Edit the rows below by replacing every "screenshot" with "image" and keeping all other text the same. Omit the pictures from your answer.

>> start Listed records

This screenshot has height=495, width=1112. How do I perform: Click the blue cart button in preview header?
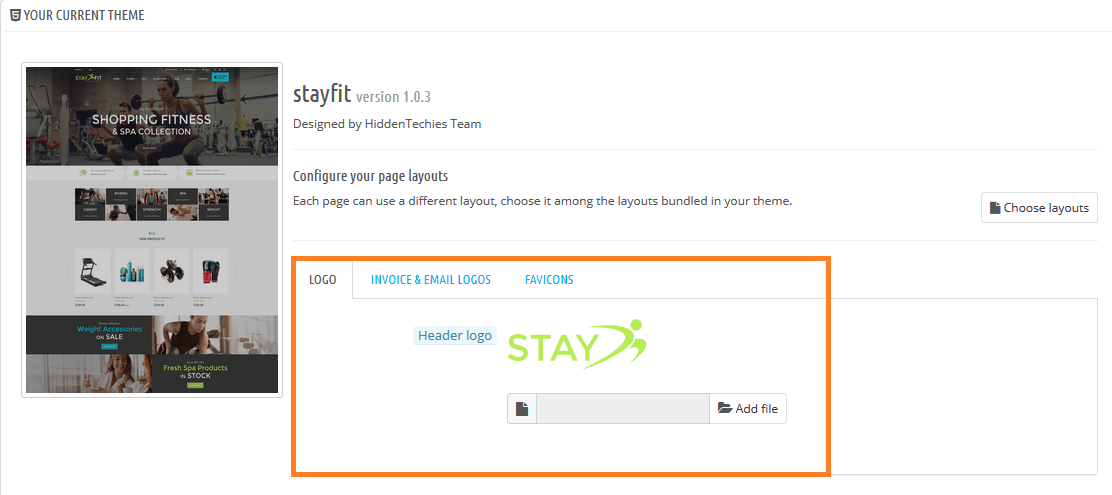[221, 77]
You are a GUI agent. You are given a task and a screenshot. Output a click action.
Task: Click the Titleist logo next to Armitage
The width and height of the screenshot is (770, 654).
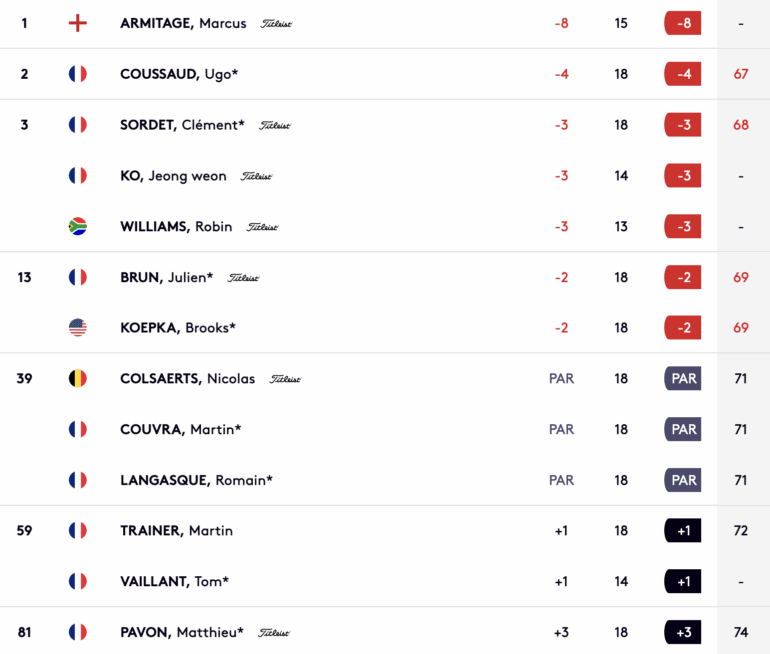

>> end Listed records

## [Reply]
This image has height=495, width=1112. How do I perform: Click the blue cart button in preview header?
[221, 77]
You are a GUI agent. You are given a task and a image. Output a click action.
Task: Click the Titleist logo next to Armitage
The width and height of the image is (770, 654).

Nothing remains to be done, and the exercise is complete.